The most complete description of the approach taken in the DieCAST
family of models is given by Sheng *et al*. (1998). This paper gives a
systematic and thorough derivation of the basic numerics and the
finite difference formulation on a C-grid. For convenience, we have reproduced the basic
model formulation from Sheng * et al*. (1998) in Appendix A,
which includes a
discussion of both the A-grid and C-grid formulations.
Below, we give a brief discussion of the differences between the C-grid
and A-grid versions of the model. Fig. 1a shows the A-grid and C-grid
configurations, and Fig. 1b shows the combined A-grid and C-grid
used for the CANDIE A-grid model version described by this manual.

Both the C-grid and the A-grid versions of DieCAST are formulated in terms of a rectangular coordinate system in which the model domain is divided into regularly stacked boxes in the vertical. The ocean bottom is thus represented with a staircase approximation. For both model formulations, the temperature, salinity, and pressure are given as the average values over the volume of each box or model cell, and a control volume approach is used in which the average values of quantities within each cell are updated in accordance with the fluxes across the six cell faces. Differences between the two formulations occur in the representations of the horizontal velocity field. This is shown in Fig. 2 which depicts a three-dimensional CANDIE grid cell with the A-grid and C-grid points.

In the case of the C-grid, the velocity components are specified as average values on the faces of the cells: U is determined for the cell faces normal to the X-direction, V for cell faces normal to the Y-direction and W for cell faces normal to the Z-direction. For the A-grid, the vertical component of velocity is still specified on the top and bottom faces of the cell as in the C-grid, but the two horizontal velocity components are specified at the same locations as T, S, and P. (Often it is assumed that this position is at the cell center, but really the A-grid variables represent averages over the cell volume.)

Each of the above choices has its limitations.
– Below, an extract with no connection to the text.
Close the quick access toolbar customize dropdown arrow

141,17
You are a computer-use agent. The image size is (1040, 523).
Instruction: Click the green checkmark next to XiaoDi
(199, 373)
For the C-grid, there is a problem associated with the treatment of the Coriolis force because updating the X-component of velocity (U) requires knowledge of the Y-component (V) at the U point, and vice versa. Thus, one is forced to interpolate horizontal velocity components in order to deal with the Coriolis force on a C-grid. On the A-grid, no interpolations are required to determine the Coriolis force, but the conservation equations for heat, salt, momentum and tracers each require knowledge of the velocity components on the cell faces, i.e., on the C-grid. Thus interpolations of the horizontal velocity components are again required. This is the only real difference between the C-grid and A-grid formulations of DieCAST. The remainder of this communication deals only with the A-grid formulation.